(Photo source: Skitterphoto.com via Pexels)

Most haven’t heard the news yet but rapper Lecrae, “Soul Surfer” Bethany Hamilton, and musician Brian “Head” Welch now live amongst the homeless in Nashville.

Well, at least their images do.

A couple of weeks ago we held an I Am Second run in Nashville. One of the elements we place along the run route are large, vinyl banners of our I Am Second personalities. The day before the race, we decided to hang our banners of Lecrae, Bethany Hamilton and Brian “Head” Welch along Woodlawn Bridge in downtown Nashville. Little did we know that this would be the last time we’d ever see them.

As we arrived at the venue the next morning at 5 a.m. to get ready for the race, something was missing: Namely, Lecrae, Bethany, and Brian. Our first thought was, ‘What kind of person would steal our banners?’ There was this sense of injustice among us. As we stared at the bridge, now absent of our expensive and cool I Am Second banners, the irony wasn’t lost on us.

“Maybe the thieves should actually practice the statement on the banners they stole!” I joked.

That’s when I was introduced to a harsh reality, thanks to a couple locals. See, the very bridge our runners would be running across also serves as shelter for a fairly large homeless community underneath.

Our banners, most likely, weren’t swiped by people who wanted to hang them in their home, but rather by people who wanted to turn the banners into a home.

The injustice wasn’t that our banners were taken, the real injustice is that there are those who are under that bridge right now who are convinced that their best hope for shelter is an I Am Second banner with Lecrae’s face on it.

We can do better, and should do better.

That hit me. And it made me realize that we can do better, and should do better.

Now, I can already see the comments to this post about how people choose to live this way and that we only make the problem worse by giving them food, money and… banners. While homelessness is a very complicated issue that won’t be solved in this post, this experience in Nashville has challenged me and forced me to consider how much compassion I truly have.

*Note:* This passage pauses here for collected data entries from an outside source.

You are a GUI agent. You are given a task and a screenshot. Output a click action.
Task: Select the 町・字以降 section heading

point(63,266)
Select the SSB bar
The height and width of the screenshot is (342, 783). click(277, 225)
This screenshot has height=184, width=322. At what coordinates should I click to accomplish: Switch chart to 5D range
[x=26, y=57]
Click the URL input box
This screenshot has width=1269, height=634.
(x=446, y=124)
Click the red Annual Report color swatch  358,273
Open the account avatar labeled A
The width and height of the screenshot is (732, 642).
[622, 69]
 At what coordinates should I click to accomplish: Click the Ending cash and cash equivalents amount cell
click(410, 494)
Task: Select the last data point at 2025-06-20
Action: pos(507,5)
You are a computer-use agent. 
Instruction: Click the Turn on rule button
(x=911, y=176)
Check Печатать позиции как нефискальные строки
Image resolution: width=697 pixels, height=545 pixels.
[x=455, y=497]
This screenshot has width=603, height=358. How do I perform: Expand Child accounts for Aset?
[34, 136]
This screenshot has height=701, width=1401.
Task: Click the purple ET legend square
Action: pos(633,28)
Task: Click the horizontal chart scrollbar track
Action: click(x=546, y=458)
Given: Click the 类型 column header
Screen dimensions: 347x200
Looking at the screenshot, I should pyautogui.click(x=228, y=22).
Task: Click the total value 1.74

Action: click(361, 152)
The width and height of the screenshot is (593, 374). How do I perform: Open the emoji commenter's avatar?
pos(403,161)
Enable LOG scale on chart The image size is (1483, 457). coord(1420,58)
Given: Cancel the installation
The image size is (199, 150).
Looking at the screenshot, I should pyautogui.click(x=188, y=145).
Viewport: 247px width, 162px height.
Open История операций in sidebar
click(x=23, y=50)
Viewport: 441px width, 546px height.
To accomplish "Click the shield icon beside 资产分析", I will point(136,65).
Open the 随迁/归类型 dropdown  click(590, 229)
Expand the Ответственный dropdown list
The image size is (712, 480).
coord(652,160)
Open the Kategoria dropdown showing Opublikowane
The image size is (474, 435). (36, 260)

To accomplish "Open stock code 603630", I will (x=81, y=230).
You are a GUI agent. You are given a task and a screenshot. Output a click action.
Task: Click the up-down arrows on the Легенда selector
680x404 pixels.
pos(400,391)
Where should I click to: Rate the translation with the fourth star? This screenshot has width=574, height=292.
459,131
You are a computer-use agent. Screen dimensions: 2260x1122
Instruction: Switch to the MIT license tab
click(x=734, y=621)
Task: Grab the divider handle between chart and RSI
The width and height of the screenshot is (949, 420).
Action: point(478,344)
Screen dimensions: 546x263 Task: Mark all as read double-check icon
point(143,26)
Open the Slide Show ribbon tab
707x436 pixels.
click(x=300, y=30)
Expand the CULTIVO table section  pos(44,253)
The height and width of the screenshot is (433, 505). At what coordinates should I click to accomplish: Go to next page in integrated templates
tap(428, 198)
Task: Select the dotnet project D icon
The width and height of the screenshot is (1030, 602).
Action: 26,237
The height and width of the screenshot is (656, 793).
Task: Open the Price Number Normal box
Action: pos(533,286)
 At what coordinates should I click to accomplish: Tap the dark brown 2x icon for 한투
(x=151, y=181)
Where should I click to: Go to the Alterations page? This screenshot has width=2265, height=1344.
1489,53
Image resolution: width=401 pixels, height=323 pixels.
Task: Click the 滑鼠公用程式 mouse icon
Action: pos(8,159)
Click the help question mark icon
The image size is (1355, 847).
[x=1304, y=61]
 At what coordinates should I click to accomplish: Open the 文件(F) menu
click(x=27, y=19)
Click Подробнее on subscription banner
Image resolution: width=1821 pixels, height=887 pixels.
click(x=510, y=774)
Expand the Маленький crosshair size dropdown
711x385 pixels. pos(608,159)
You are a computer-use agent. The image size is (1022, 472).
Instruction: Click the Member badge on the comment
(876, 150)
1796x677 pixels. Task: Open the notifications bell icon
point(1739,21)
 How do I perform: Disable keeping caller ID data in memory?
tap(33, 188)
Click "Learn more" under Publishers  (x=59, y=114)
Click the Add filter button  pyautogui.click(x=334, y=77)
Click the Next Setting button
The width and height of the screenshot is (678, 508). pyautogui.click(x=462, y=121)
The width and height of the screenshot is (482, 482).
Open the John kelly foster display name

As everyone packed up and our participants moved on with their day, I started thinking about our stolen banners. Something is only stolen when you had the idea it belonged to you first, right? And you know what? I believe that nothing we have is truly ours. We are simply stewards of what is given to us.

Something is only stolen when you had the idea it belonged to you first, right?

Yes, we could have hunted down the banners that we paid good money for. But what would it say about us if we demanded those banners back from the homeless so that we could inspire others to “live second?” It doesn’t work like that.

I think too often when it comes to living second, we have a tendency to do an ROI (return on investment) first. I would say that giving to others isn’t really giving unless it costs us something. True compassion isn’t compassion unless it looks wasteful. And true giving means you should not expect anything in return.

Yes, we lost something that cost us. But at the end of the day, those banners are going to much better use. Let’s face it, when you have nothing, something can seem like everything.